Zu bearbeitende Aufgaben -
**A.** Beantworten Sie anhand des Artikels über das Alzheimerdorf kurz die folgenden Fragen:
(i) Wie viele Rentnerinnen sitzen vor dem plätschernden Brunnen?
(ii) Wie lautet der Name des ersten Dorfs für Alzheimer- und Demenzpatienten?
(iii) In welchem Ort liegt dieses Dorf?
**B.** Fassen Sie den Absatz des Artikels über das Alzheimerdorf, der mit „Eine Szene aus einem ganz normalen Dorfleben“ beginnt, als Stichpunktliste zusammen. Behalten Sie dabei die wesentlichen Fakten bei.

Zu lesender Text -
Ein „Alzheimerdorf“ als Zukunftsmodell

Amsterdam – Es herrscht reges Treiben auf dem großen Dorfplatz inmitten der flachen, verklinkerten Häuser.

Lesezeit: 2 Minuten
Anzeige

Von unserem Reporter Damian Morcinek

Amsterdam - Es herrscht reges Treiben auf dem großen Dorfplatz inmitten der flachen, verklinkerten Häuser. Aufmerksam beobachten vier Rentnerinnen, die auf Stühlen vor dem plätschernden Brunnen Platz genommen haben, wie die Bewohner des Viertels mit vollen Einkaufswagen aus dem Supermarkt zurückkehren. Vor einem Blumenbeet versinken zwei rüstige Herren in einem Plausch. Spaziergänger auf dem Boulevard saugen die warmen Strahlen der Septembersonne auf.

Eine Szene aus einem ganz normalen Dorfleben, könnte man meinen. In Wahrheit jedoch spielt sie sich in einer Pflegesiedlung für Demenzkranke ab. „De Hogeweyk“, so lautet der Name des ersten Dorfs für Alzheimer- und Demenzpatienten. Es befindet sich in Weesp, südwestlich von Amsterdam, und ist ein neues niederländisches Pflegekonzept, das Bewohnern ein normales Leben ermöglichen soll – trotz ihrer Krankheit.

Datenauszug -
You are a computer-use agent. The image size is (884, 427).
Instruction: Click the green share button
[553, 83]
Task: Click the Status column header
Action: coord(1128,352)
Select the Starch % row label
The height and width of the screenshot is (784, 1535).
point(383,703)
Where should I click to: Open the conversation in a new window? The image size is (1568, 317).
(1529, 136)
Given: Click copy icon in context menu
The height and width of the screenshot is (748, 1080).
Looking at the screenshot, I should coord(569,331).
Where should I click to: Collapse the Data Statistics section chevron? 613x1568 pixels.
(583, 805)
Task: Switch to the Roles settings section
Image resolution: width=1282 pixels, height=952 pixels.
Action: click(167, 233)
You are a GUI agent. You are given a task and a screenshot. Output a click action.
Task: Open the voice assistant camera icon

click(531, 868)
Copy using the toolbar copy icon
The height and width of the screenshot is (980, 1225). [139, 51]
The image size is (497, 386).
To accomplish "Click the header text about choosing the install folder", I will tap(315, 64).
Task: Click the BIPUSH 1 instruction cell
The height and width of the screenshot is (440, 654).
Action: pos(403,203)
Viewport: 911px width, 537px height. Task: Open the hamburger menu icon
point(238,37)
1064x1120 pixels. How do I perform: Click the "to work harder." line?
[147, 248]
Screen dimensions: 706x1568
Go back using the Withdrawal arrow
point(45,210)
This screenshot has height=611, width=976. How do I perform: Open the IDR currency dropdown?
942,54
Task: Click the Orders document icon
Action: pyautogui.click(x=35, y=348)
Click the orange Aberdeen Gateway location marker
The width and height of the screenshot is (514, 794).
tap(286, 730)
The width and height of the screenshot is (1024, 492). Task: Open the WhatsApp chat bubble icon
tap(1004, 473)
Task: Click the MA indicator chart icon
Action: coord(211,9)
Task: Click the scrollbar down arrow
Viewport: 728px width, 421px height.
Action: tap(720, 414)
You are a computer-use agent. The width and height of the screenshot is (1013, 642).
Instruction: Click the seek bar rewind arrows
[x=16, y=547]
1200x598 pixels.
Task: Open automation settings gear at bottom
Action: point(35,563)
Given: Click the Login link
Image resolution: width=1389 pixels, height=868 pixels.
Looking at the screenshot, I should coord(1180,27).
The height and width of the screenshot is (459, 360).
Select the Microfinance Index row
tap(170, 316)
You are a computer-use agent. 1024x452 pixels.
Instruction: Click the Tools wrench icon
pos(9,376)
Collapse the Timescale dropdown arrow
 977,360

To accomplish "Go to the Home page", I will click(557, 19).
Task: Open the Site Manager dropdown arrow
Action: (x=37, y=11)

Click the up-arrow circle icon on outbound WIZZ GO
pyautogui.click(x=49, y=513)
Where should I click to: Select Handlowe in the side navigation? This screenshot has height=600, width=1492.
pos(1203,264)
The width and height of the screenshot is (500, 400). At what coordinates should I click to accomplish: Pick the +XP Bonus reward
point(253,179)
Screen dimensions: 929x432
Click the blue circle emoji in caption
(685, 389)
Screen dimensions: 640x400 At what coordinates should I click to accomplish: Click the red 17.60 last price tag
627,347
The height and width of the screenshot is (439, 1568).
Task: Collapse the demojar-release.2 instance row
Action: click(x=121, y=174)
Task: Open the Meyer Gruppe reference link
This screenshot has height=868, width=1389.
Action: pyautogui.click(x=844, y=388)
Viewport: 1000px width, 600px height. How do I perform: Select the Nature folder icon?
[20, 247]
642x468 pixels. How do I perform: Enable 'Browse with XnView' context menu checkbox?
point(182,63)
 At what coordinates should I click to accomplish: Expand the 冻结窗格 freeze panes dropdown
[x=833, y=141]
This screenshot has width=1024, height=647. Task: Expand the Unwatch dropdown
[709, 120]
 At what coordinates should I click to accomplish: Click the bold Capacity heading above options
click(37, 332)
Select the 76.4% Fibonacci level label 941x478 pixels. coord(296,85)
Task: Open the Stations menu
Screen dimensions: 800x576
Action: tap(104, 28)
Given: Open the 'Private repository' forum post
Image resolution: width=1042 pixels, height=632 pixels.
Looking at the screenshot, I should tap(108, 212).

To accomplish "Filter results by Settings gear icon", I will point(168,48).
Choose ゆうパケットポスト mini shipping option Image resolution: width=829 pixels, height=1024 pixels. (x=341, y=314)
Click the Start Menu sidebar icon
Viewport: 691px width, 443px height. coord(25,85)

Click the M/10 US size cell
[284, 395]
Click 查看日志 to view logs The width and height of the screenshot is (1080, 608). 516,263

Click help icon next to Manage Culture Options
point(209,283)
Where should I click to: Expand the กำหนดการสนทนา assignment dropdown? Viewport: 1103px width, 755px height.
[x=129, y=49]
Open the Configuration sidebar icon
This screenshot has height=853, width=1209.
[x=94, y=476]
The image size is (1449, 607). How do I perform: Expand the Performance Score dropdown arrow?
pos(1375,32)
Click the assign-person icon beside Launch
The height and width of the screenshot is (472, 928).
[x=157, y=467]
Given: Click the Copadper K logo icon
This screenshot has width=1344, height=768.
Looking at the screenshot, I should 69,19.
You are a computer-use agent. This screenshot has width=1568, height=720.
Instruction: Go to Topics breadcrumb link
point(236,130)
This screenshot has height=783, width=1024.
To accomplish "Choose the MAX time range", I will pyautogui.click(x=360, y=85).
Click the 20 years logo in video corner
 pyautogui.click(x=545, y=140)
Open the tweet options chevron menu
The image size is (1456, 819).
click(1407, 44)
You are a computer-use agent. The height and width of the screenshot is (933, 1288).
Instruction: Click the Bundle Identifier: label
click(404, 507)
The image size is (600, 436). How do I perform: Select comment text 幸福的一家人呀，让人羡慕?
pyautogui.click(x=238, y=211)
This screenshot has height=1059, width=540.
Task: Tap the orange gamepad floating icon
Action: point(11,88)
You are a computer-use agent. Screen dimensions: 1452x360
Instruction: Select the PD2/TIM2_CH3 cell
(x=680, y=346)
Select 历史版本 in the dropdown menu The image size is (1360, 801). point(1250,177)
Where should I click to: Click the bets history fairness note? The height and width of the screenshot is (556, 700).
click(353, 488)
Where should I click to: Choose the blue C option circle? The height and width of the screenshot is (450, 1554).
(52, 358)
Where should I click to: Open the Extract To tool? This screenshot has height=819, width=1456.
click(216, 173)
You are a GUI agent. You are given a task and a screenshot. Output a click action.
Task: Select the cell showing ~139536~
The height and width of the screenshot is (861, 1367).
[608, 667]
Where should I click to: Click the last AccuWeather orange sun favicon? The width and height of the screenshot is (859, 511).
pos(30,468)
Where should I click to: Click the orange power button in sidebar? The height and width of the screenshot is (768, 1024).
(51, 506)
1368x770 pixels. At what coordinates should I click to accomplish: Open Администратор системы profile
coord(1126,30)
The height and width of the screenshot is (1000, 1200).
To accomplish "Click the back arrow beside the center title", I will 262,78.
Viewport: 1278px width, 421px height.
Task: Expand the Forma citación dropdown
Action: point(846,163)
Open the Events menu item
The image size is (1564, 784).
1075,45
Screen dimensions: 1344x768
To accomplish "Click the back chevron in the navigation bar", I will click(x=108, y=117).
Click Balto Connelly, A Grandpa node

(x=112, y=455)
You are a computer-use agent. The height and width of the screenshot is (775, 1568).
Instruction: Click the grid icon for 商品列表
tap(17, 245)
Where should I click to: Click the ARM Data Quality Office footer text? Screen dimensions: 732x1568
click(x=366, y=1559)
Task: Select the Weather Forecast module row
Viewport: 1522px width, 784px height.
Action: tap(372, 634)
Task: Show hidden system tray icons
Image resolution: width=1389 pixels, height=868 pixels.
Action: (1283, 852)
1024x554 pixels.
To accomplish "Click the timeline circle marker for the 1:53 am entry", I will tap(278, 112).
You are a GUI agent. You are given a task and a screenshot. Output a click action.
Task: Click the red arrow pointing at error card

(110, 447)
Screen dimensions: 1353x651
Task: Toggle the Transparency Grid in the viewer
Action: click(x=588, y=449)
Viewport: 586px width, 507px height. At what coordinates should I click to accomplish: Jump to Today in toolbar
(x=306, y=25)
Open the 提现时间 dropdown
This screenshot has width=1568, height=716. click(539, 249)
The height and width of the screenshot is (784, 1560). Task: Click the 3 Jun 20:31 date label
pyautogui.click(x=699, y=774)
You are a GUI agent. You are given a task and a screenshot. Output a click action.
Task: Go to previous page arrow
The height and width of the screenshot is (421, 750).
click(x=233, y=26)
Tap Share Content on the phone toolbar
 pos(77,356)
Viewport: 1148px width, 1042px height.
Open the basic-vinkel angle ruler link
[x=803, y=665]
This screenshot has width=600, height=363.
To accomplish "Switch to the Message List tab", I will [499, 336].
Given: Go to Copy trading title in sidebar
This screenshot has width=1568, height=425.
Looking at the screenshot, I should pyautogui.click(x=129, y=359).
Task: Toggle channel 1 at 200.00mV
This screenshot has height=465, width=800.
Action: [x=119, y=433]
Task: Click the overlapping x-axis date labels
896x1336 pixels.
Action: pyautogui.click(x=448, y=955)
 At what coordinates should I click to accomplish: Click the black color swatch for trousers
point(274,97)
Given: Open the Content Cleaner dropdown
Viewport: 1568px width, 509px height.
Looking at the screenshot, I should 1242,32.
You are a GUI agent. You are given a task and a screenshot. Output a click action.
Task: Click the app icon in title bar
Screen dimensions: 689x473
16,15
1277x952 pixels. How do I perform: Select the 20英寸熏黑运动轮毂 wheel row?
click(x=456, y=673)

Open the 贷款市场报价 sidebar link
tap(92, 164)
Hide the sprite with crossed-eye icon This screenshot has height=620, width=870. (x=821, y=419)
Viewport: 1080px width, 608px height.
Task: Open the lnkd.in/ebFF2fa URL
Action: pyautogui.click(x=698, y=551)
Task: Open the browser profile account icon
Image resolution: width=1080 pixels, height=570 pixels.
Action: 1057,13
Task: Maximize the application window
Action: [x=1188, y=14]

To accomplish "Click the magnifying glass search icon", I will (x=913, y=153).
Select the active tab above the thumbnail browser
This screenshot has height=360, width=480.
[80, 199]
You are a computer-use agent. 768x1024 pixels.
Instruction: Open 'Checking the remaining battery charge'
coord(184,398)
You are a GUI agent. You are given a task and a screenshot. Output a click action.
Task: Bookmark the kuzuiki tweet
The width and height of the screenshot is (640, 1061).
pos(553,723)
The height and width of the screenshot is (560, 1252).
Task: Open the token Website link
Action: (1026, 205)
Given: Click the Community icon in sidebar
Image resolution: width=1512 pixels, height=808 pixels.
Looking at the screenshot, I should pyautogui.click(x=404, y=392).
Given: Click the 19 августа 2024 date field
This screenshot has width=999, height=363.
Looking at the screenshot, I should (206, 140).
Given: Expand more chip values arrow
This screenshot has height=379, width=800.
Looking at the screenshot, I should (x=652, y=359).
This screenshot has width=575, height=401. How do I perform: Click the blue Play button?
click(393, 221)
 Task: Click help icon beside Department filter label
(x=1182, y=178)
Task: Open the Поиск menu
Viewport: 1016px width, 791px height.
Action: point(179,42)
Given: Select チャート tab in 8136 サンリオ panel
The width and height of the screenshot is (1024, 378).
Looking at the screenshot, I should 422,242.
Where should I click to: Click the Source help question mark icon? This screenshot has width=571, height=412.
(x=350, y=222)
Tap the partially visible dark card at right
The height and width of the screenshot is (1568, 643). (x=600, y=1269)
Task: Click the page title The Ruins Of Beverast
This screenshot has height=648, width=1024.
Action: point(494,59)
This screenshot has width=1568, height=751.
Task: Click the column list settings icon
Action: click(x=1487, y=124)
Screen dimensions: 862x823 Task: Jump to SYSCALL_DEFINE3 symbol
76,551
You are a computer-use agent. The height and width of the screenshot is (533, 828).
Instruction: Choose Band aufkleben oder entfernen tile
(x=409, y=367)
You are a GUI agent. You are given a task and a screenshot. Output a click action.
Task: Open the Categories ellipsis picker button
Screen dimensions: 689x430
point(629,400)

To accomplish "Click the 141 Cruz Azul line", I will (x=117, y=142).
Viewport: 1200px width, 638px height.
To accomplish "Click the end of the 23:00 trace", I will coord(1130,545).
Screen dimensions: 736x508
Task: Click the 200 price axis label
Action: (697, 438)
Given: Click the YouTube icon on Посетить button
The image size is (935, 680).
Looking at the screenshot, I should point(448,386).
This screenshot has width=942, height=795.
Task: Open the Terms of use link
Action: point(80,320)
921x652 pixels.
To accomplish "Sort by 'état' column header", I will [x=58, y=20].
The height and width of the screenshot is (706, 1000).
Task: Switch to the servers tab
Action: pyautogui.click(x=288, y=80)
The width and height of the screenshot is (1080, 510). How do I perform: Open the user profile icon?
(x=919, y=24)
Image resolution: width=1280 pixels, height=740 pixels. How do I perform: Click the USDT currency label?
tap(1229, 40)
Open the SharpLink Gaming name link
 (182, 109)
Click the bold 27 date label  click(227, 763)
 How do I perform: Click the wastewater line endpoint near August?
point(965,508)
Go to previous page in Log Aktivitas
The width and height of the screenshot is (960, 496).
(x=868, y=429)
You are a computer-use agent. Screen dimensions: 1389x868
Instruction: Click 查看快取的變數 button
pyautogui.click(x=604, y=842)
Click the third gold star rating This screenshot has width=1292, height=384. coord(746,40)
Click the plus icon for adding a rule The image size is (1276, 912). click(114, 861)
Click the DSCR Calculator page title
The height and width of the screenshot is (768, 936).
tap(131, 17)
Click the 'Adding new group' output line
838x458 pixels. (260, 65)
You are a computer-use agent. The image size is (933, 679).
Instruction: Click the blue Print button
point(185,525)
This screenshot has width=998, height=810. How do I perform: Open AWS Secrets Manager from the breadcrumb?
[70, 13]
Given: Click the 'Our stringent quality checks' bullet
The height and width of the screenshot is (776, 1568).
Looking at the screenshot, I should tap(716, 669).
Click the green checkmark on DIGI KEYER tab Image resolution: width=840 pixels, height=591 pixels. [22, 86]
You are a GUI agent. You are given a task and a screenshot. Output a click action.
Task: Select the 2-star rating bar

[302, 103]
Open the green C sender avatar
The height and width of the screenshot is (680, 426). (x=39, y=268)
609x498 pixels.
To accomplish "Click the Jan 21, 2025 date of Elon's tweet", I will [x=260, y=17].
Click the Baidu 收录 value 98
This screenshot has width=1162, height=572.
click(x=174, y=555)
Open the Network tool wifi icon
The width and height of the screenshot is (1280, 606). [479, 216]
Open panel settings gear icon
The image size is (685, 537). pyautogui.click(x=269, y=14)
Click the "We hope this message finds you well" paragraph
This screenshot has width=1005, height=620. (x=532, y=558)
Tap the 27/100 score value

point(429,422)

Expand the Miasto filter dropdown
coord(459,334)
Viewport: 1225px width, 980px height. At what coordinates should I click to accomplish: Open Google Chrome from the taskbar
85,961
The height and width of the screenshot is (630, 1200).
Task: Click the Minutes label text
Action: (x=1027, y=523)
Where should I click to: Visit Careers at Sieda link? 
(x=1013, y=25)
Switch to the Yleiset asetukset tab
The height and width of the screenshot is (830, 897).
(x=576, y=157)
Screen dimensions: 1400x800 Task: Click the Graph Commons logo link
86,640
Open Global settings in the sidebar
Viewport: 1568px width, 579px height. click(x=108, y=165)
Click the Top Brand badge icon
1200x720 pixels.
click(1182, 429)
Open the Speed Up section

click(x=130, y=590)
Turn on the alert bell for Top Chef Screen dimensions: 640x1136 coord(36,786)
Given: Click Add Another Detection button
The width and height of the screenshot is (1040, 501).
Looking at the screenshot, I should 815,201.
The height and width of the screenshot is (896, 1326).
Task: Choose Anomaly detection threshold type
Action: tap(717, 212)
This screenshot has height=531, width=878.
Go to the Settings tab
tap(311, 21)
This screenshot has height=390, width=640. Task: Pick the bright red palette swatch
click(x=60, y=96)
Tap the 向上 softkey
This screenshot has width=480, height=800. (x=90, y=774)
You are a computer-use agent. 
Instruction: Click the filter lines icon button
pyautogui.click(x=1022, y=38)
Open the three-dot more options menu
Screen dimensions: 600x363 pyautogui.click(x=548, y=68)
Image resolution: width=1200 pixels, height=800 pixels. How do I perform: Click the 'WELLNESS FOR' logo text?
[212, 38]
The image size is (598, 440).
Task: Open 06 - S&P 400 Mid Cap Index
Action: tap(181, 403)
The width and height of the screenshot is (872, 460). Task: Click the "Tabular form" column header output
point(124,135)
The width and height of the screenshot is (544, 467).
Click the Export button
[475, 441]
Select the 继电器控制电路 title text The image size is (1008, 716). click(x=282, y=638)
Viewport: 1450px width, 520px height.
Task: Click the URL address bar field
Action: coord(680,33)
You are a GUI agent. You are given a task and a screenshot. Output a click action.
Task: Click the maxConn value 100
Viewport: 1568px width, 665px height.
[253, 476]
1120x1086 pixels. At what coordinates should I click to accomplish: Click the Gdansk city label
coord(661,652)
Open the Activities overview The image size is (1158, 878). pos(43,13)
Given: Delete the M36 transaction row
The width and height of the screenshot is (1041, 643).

Lösungen je Aufgabe -
**A.**
(i) Vier
(ii) „De Hogeweyk“
(iii) In Weesp, südwestlich von Amsterdam

**B.**
- Die Szene wirkt wie normales Dorfleben, spielt sich aber in einer Pflegesiedlung für Demenzkranke ab.
- „De Hogeweyk“ ist das erste Dorf für Alzheimer- und Demenzpatienten.
- Es liegt in Weesp, südwestlich von Amsterdam.
- Es ist ein neues niederländisches Pflegekonzept, das den Bewohnern trotz ihrer Krankheit ein normales Leben ermöglichen soll.